Case Studies/Cutting Cloud Bills While Scaling Revenue 5x
E-CommerceShopScale

Cutting Cloud Bills While Scaling Revenue 5x

Cutting Cloud Bills While Scaling Revenue 5x

Challenge

ShopScale’s AWS spend scaled from $20K to $80K/month within a year, with declining performance and no clear inefficiencies. Black Friday posed a high risk of failure.

Solution

A full-stack optimisation programme: cost audit, infrastructure rightsizing, Reserved Instances, storage lifecycle optimisation, database tuning, CDN strategy, and application-level improvements.

Results

Cloud costs reduced to $32K/month (60% reduction). Page load time improved by 45%. Platform handled 10× Black Friday traffic without scaling infrastructure.

The Scaling Problem

Growth should improve efficiency. At ShopScale, it did the opposite.

  • Revenue: ~$15M ARR
  • Cloud costs: $20K → $80K/month
  • Growth rate: 40% cost increase per quarter

The Hidden Risk

  • Performance degrading despite higher spend
  • Infrastructure complexity increasing
  • Black Friday expected to break the system

This was not a scaling problem. It was an efficiency problem

E-commerce platform performance analytics showing page load improvements

Where the Money Was Going

We ran a deep cost audit across 90 days of AWS billing data.

Key Findings

Compute

  • EC2 instances oversized
  • ~40% unused capacity

Storage

  • Old backups + unused snapshots
  • No lifecycle policies
  • Cost: ~$12K/month

Data Transfer

  • Cross-region traffic with no business need
  • Cost: ~$8K/month

Database Layer

  • Missing indexes
  • N+1 queries
  • No read replicas

~$15K/month in wasted database compute

Optimisation Strategy

This was executed as a phased FinOps + engineering programme.
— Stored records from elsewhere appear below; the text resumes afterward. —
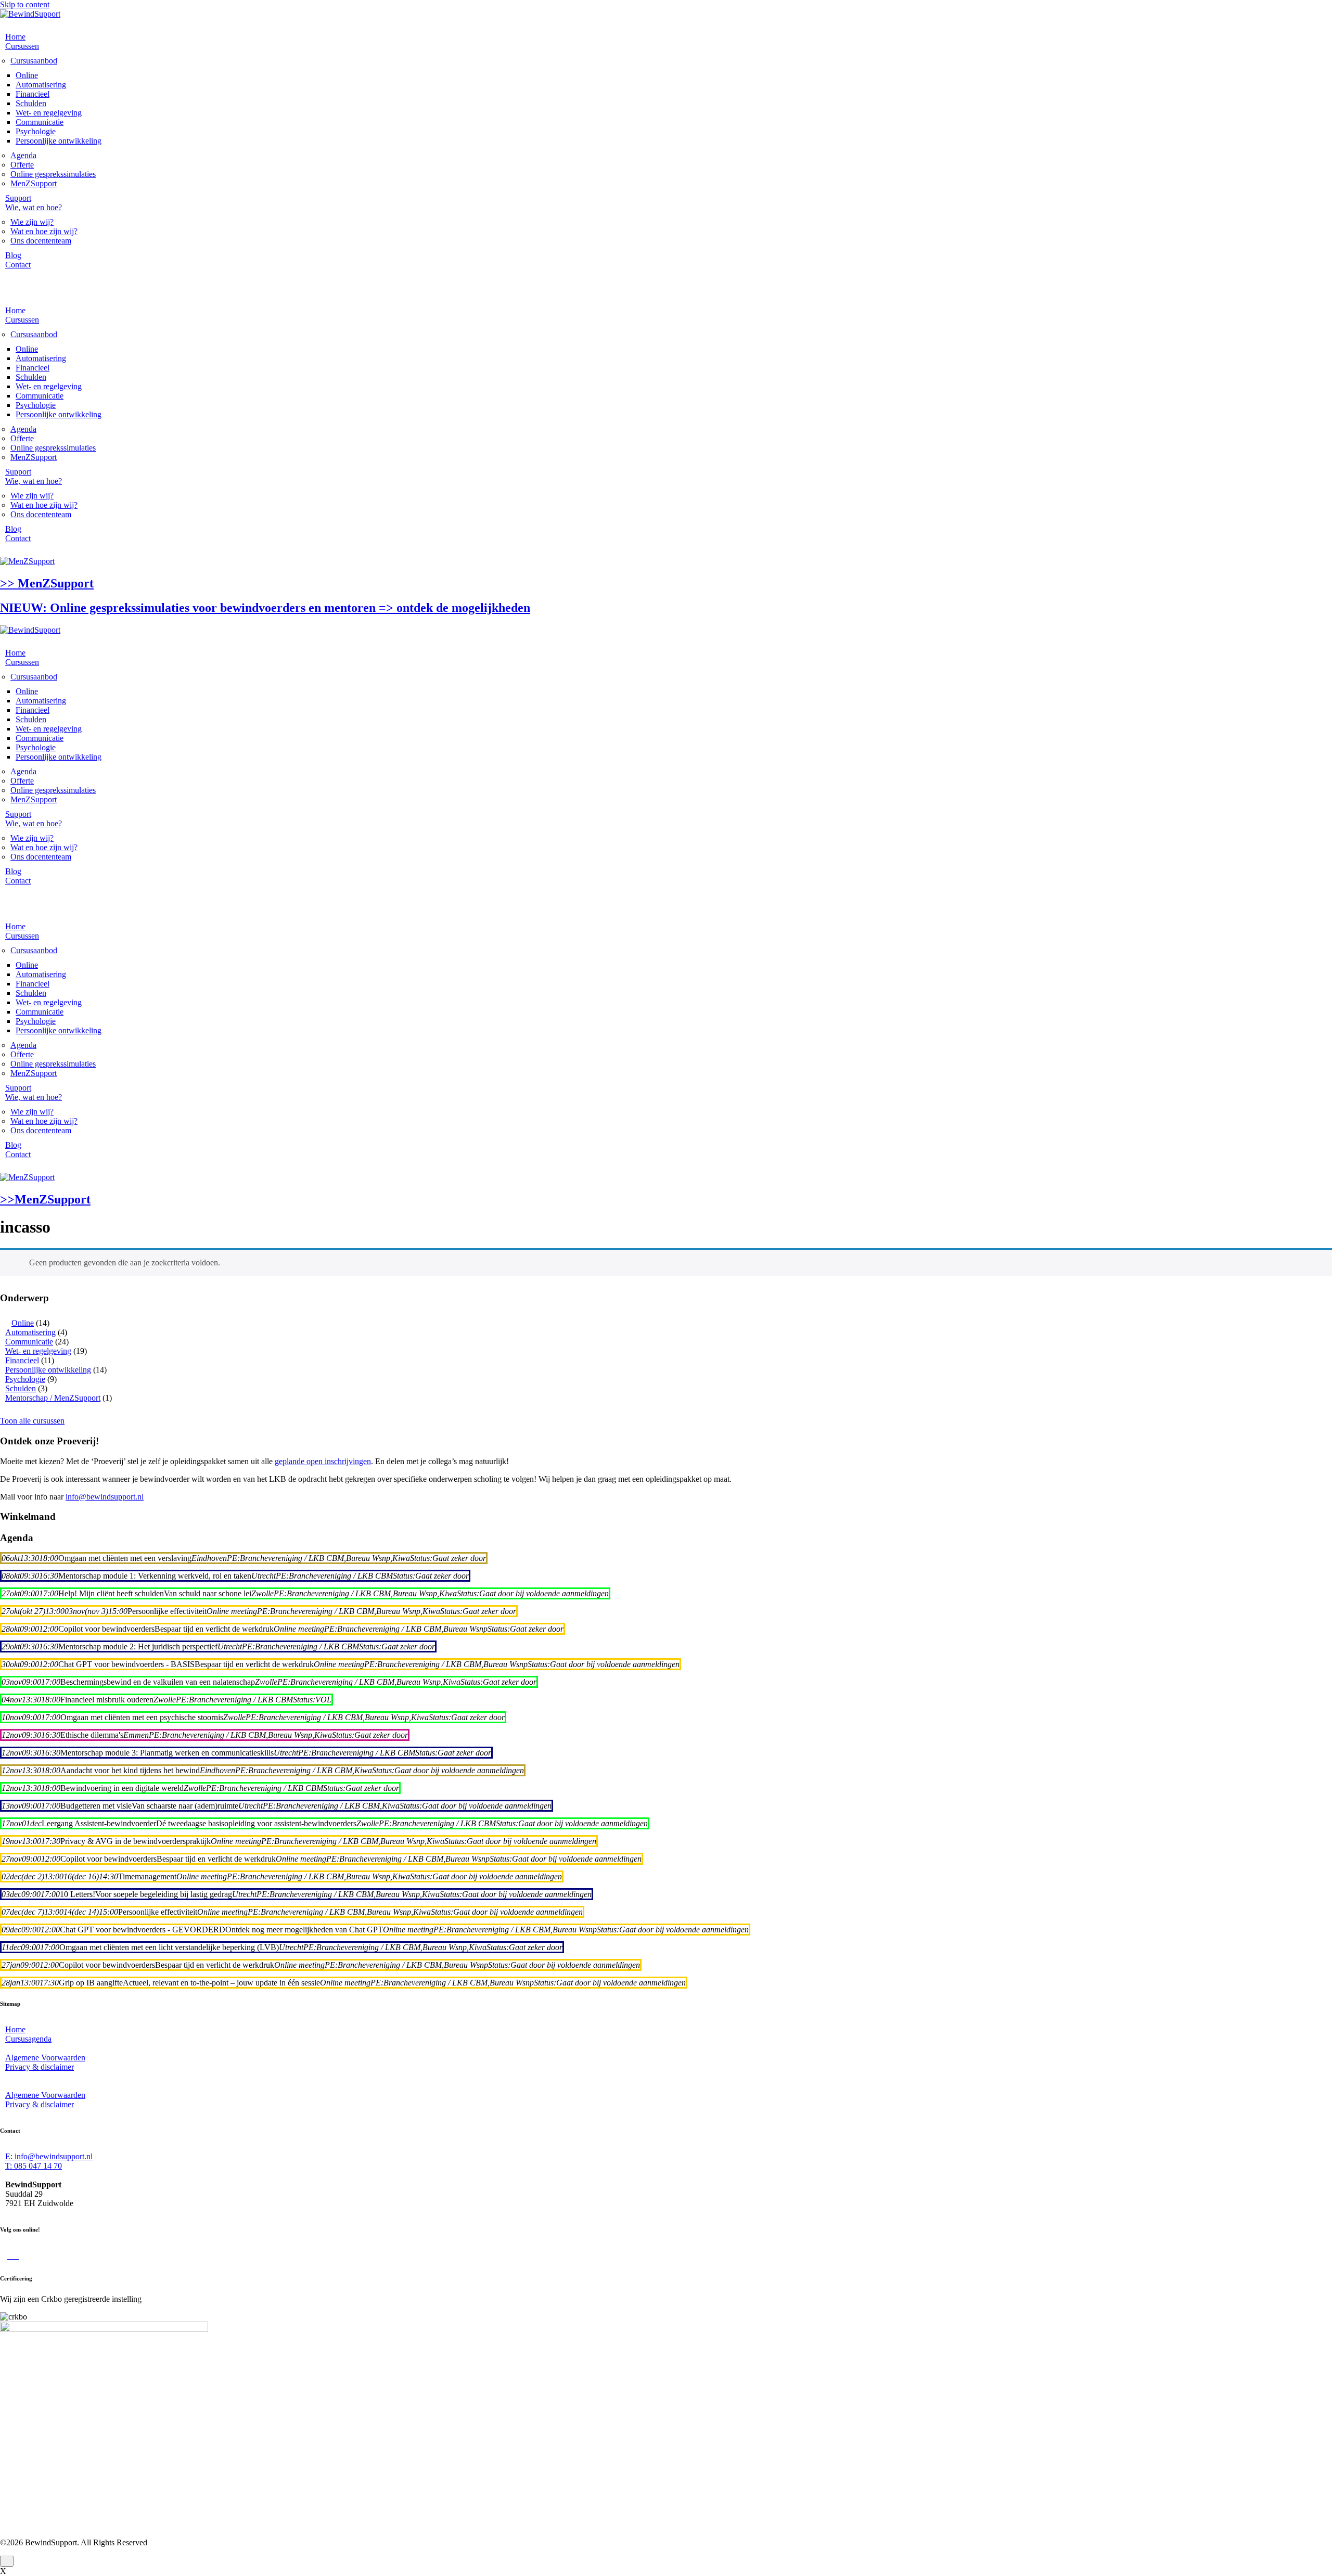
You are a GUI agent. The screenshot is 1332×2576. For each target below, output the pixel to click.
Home (15, 36)
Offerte (22, 164)
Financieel (32, 93)
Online (27, 75)
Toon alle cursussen (32, 1420)
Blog (13, 255)
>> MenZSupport (47, 583)
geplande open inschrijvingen (323, 1461)
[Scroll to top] (7, 2561)
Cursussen (22, 46)
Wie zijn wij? (32, 221)
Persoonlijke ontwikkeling (58, 140)
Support (18, 198)
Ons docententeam (40, 240)
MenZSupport (33, 183)
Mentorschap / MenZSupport (52, 1397)
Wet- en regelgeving (49, 112)
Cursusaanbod (33, 60)
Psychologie (36, 131)
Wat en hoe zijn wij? (44, 231)
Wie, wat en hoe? (33, 207)
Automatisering (41, 84)
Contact (18, 264)
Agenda (23, 155)
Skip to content (24, 4)
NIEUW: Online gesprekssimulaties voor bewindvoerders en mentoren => (265, 607)
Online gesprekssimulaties (53, 174)
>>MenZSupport (45, 1199)
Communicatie (39, 122)
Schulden (31, 103)
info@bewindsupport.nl (105, 1496)
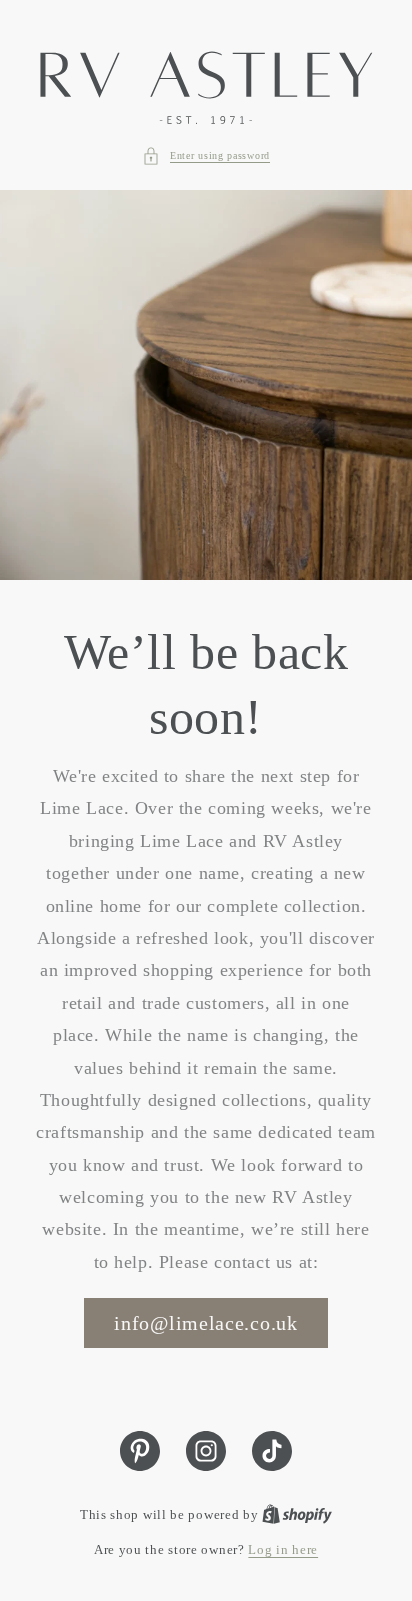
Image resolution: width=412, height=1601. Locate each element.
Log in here (283, 1549)
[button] (206, 156)
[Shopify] (297, 1514)
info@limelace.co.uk (205, 1323)
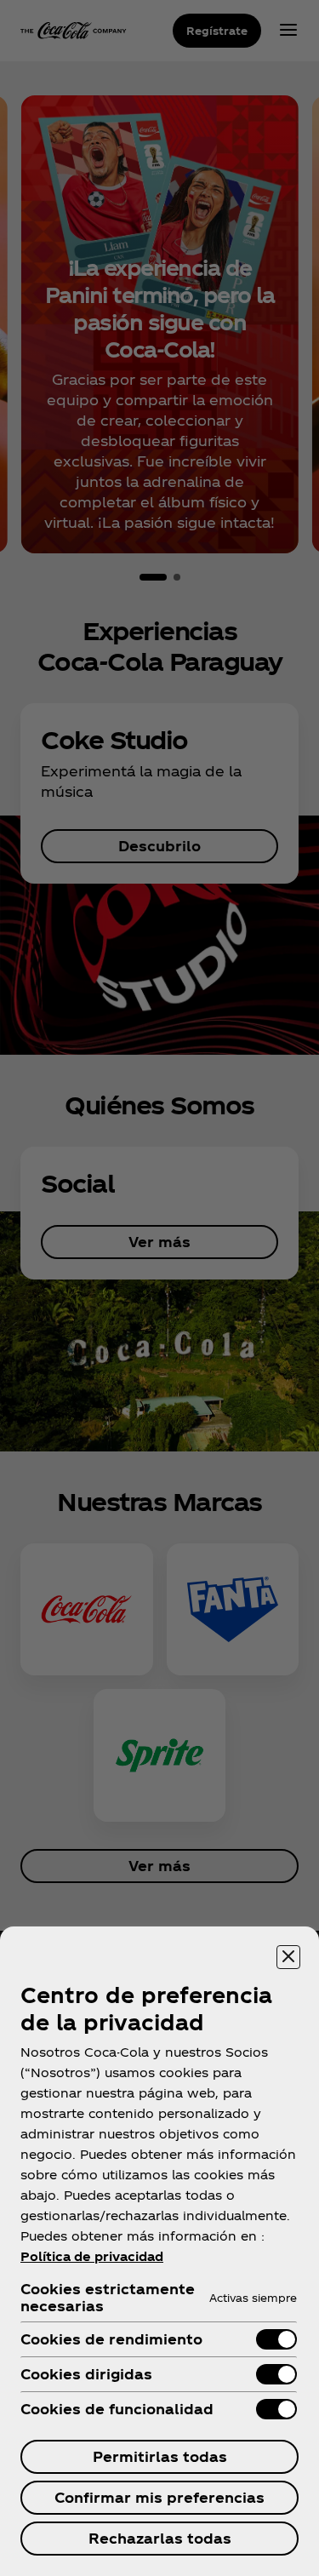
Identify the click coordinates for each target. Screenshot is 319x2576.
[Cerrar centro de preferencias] (288, 1957)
Phase 1: Cost Audit (Week 1)

  • Analysed detailed billing data
  • Identified cost drivers
  • Built savings model
  • Prioritised by ROI vs effort

Phase 2: Compute Optimisation (Weeks 2–3)

  • Analysed CPU/memory usage (CloudWatch)
  • Right-sized EC2 and RDS instances
  • Introduced auto-scaling

Savings: $18K/month

Phase 3: Reserved Instances (Weeks 4–5)

  • Identified stable workloads
  • Purchased 1-year Reserved Instances
  • Used spot instances for variable load

Savings: $12K/month

Phase 4: Storage Optimisation (Week 6)

  • Backup compression (60% reduction)
  • S3 Intelligent-Tiering enabled
  • Removed 47 unused snapshots
  • Log lifecycle policies implemented

Savings: $8K/month

Phase 5: Database Optimisation (Weeks 7–8)

  • Added 12 high-impact indexes
  • Eliminated N+1 query patterns
  • Introduced read replicas

Savings: $6K/month

Phase 6: Data Transfer Optimisation (Week 9)

  • Removed unnecessary cross-region transfers
  • Introduced CDN (CloudFront)
  • Reduced transfer volume by 70%

Savings: $4K/month

Phase 7: Application-Level Optimisation (Week 10)

  • Redis caching layer
  • Pagination for large datasets
  • Image optimisation (WebP, responsive sizing)

Savings: $2K/month + performance gains

Cost Breakdown

Compute (EC2, RDS)
→ $32K → $18K ($14K/month saved)

Storage (S3, backups)
→ $18K → $6K ($12K/month saved)

Data transfer
→ $18K → $4K ($14K/month saved)

Database overhead
→ $15K → $4K ($11K/month saved)

Total
→ $83K → $32K ($51K/month saved)

Total Savings

$51K/month$612K/year~60% reduction

Performance Improvements

Cost optimisation did not reduce performance. It improved it.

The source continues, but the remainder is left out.